Ms Avery, a specialist in African-American history, was invited to write the book having helped as a volunteer with the multi-donominational service Remembering Slavery, held at Christ Church, which was attended by more than 1,000 people and conducted by the Bishop of Dorchester, the Rt Rev Colin Fletcher.

On the way back from the Museum of Oxford exhibition, she had little difficulty in showing that the ghost of slavery can be uncovered even at the heart of local government.

Walking up the central staircase in Oxford Town Hall she gestured towards a stained glass window. It depicts the crest of the Lyttelton family, in honour of Alfred Lyttelton, the handsome sportsman who played in the 1876 FA Cup final, before becoming the Colonial Secretary, who allowed Chinese indentured labour into South Africa.

When the Town Hall was built, he happened to be recorder (part-time judge) of Oxford.

Sure enough, above the coat of arms is a black man’s head — apparently a reference to the family’s early association with slavery.

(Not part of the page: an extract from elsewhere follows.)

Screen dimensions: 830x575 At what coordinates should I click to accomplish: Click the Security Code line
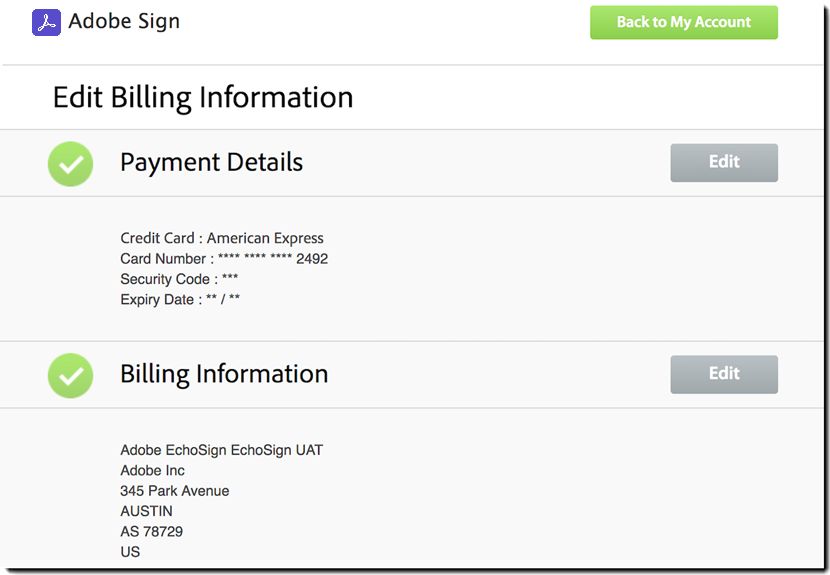click(x=179, y=279)
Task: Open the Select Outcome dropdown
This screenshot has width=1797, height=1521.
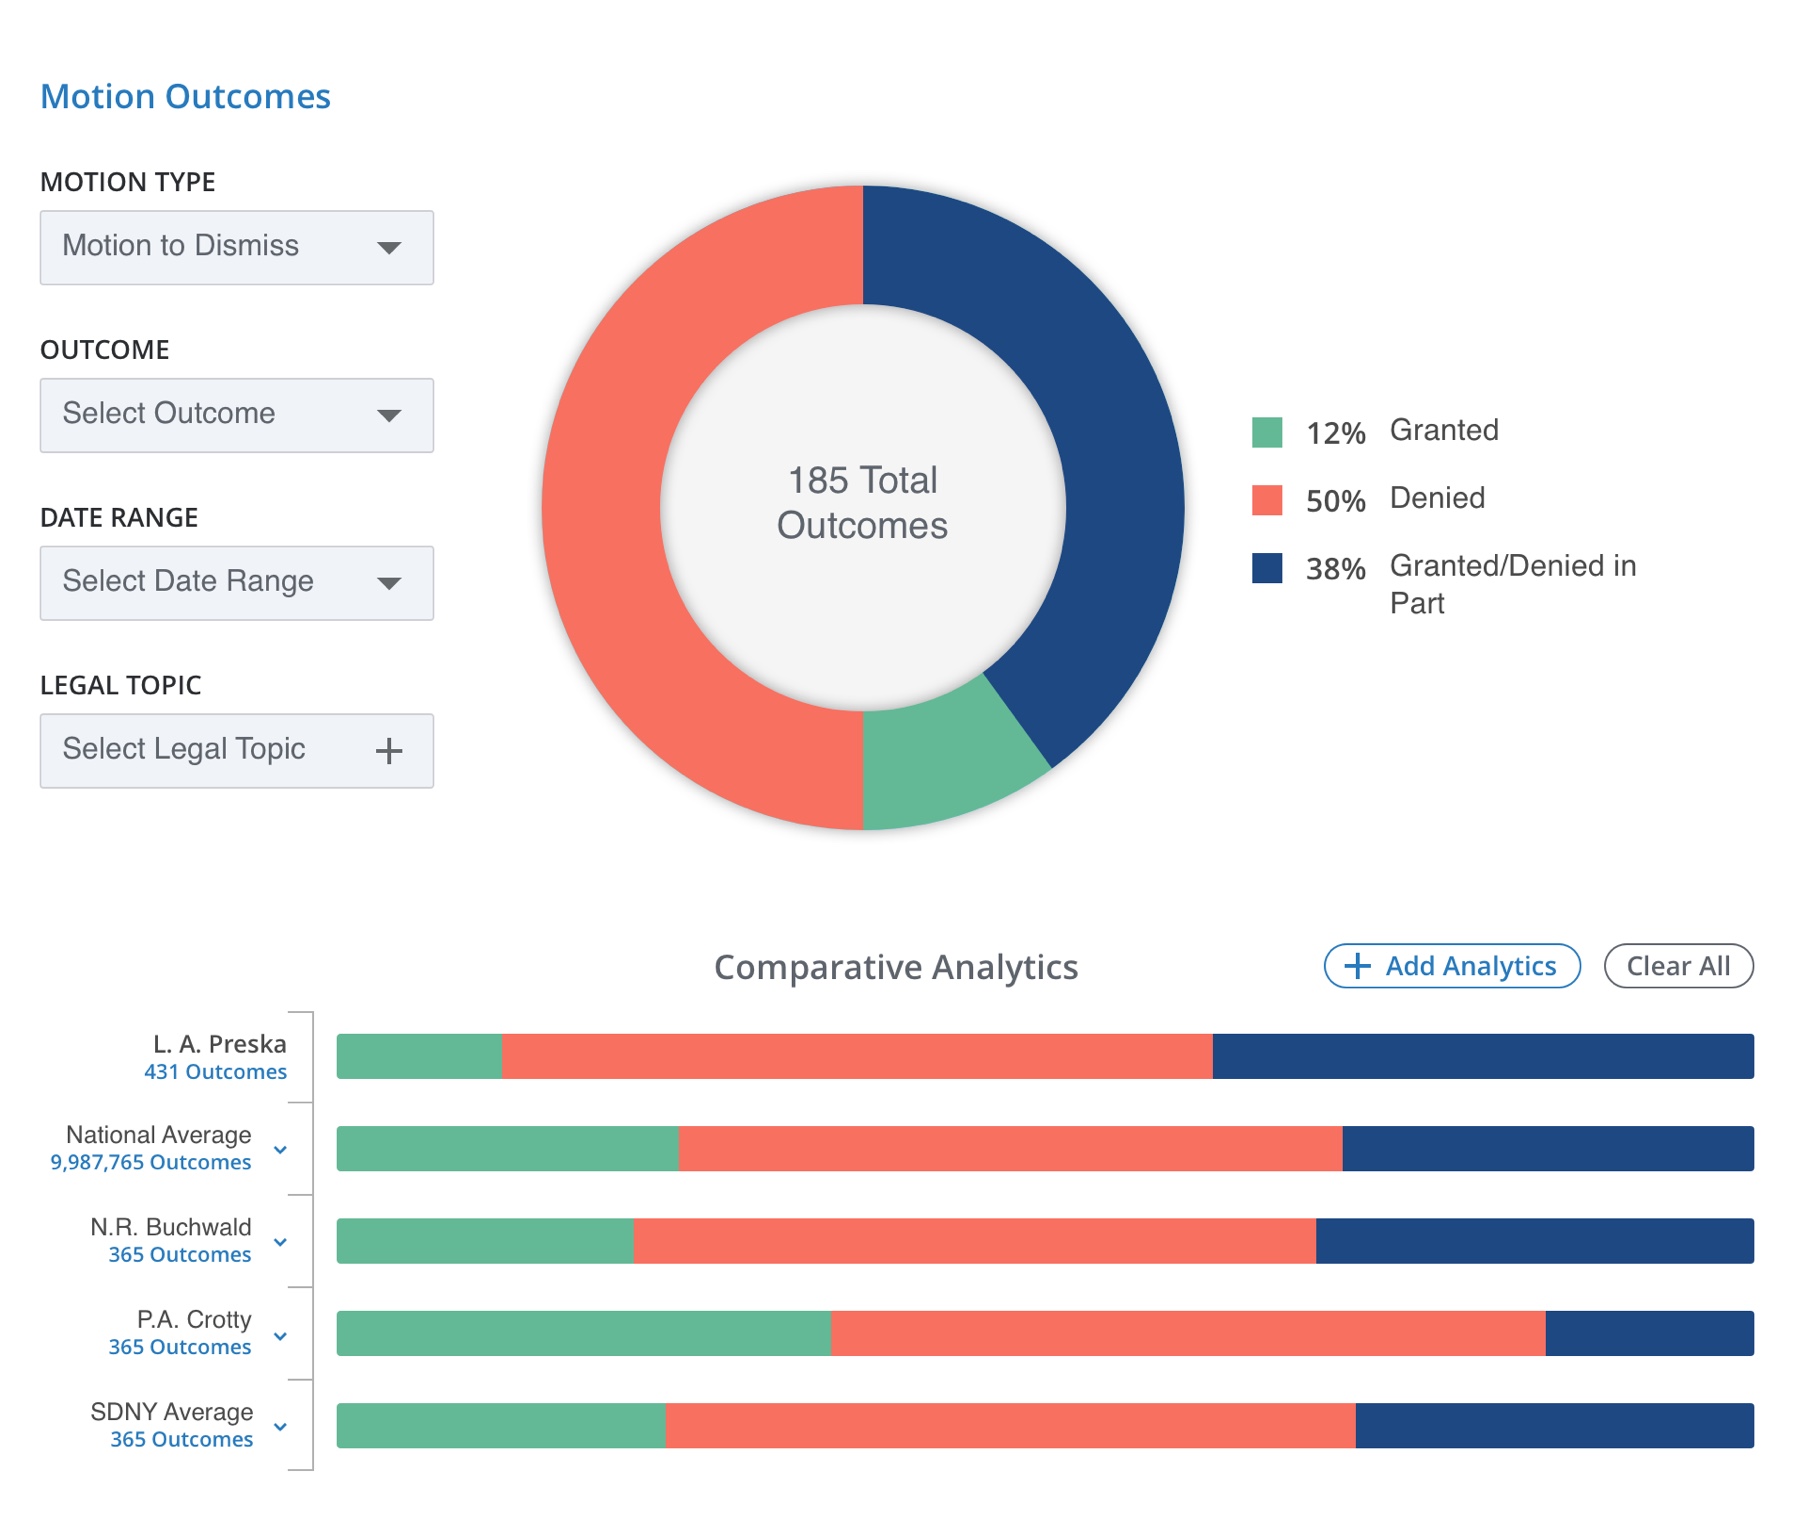Action: [x=236, y=415]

The exhibition in Woodstock will include paintings, documents and artefacts, including slave trade 'manilas' — iron or copper bracelets used as currency for the buying and selling of slaves.

It will tell the stories of early plantation owners, such as Sir Wiilliam Stapleton, and some of the elite black servants who ended up becoming minor celebrities themselves, and colonial administrators such as John Locke, the great Christ Church theorist of libertarianism, who nevertheless sought to justify slavery in his writings and like many Oxford figures invested in the Royal Africa Company, set up to give the rights to trade in Africa and the Americas Work on a more scholarly and in-depth book on Oxfordshire links with the slave trade is already under way.

“The aim is not to shame people or seek compensation from colleges,” said Ms Avery, who married her partner Steve Pratley, a music therapist, on Christmas Eve. It is to make sure the secret history of Oxford’s involvement is revealed and not brushed under the carpet.”

And among the impressive portraits of powerful figures, posing with their black pages, is a painting of the Oxford MP, Sir William Dolben, who, unlike his friend William Wilberforce, is not widely remembered as a hero of the abolitionist cause.

Sir William had determined to view the material evidence of the iniquitous trade with his own eyes, with the reek of a slave ship said to be so strong that it could be smelt a mile downwind.

The ship he saw was empty of captives, but the iron shackles were still there along with the suffocating stench.

He went on to deliver a powerful Commons speech, telling MPs that his university had instructed him to assist in attaining the goal of the abolition of the British slave trade.

But he focused on the miseries suffered in the transport of slaves from Africa to the West Indies, warning that inaction would result in 10,000 lost lives by the autumn.

A bill to regulate the shipping and carrying of slaves in British ships was carried in 1788, with the Oxford MP’s speech said to have produced “one universal feeling of pity, shame and indignation”.

At least any such feeling stirred in Oxonians visiting the slavery exhibition can justifiably be tempered with pride as well.